EXERCISE MATERIAL:

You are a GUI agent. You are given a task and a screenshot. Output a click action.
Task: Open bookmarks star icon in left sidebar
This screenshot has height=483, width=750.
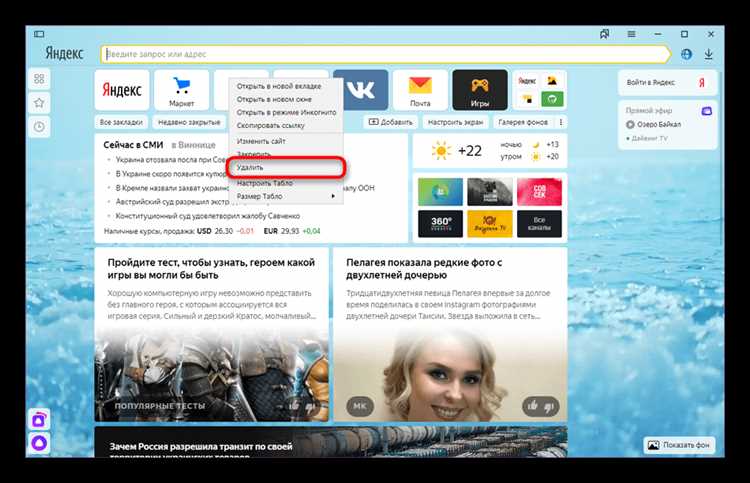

--

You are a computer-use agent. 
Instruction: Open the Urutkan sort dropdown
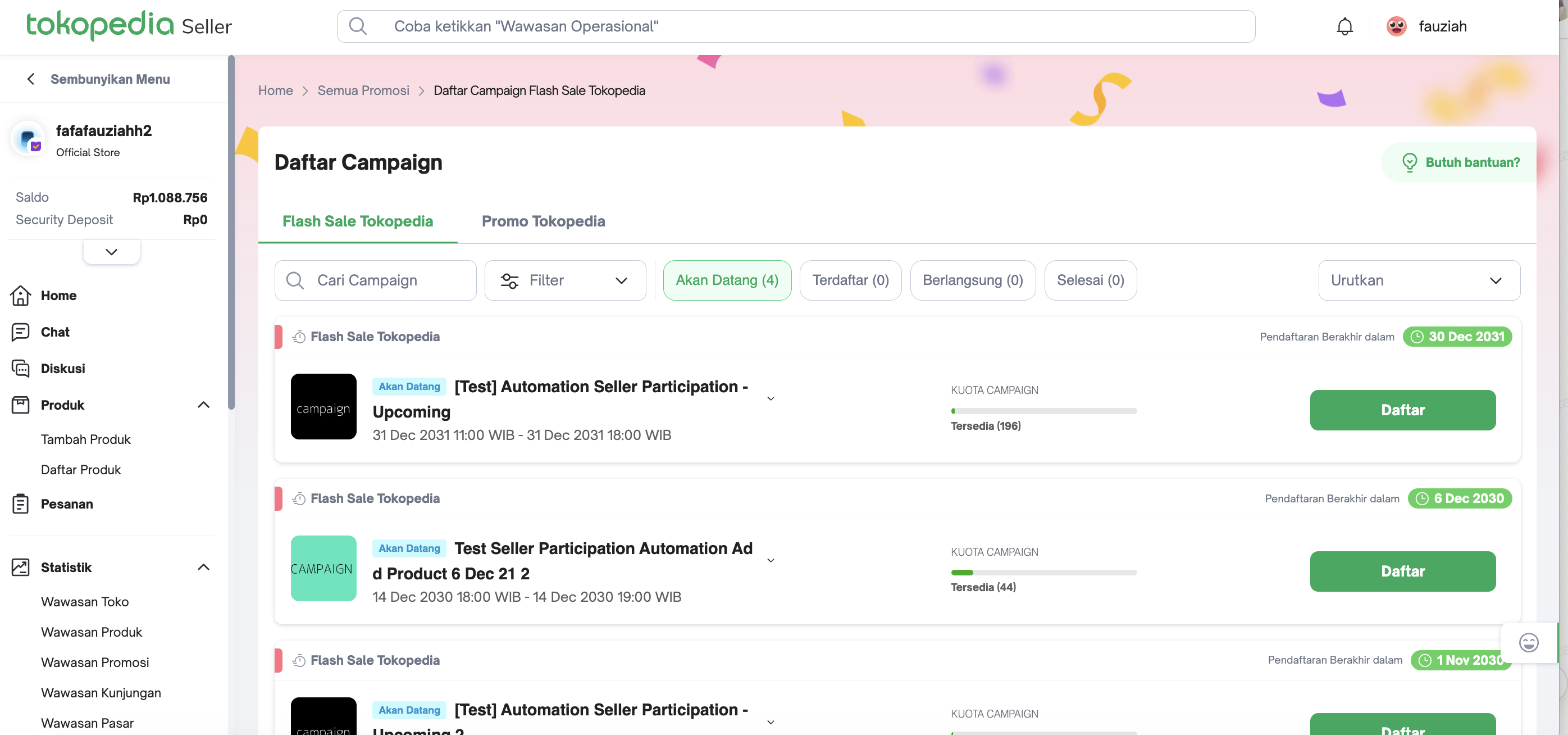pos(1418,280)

WORK TO BE COMPLETED:
Copy the stretch of the records above that runs from the line with "You are a GUI" through the line with "This screenshot has height=483, width=750.". Both end lines belong in the copy, and nothing else does.

TASK RESULT:
You are a GUI agent. You are given a task and a screenshot. Output a click action.
Task: Open bookmarks star icon in left sidebar
This screenshot has height=483, width=750.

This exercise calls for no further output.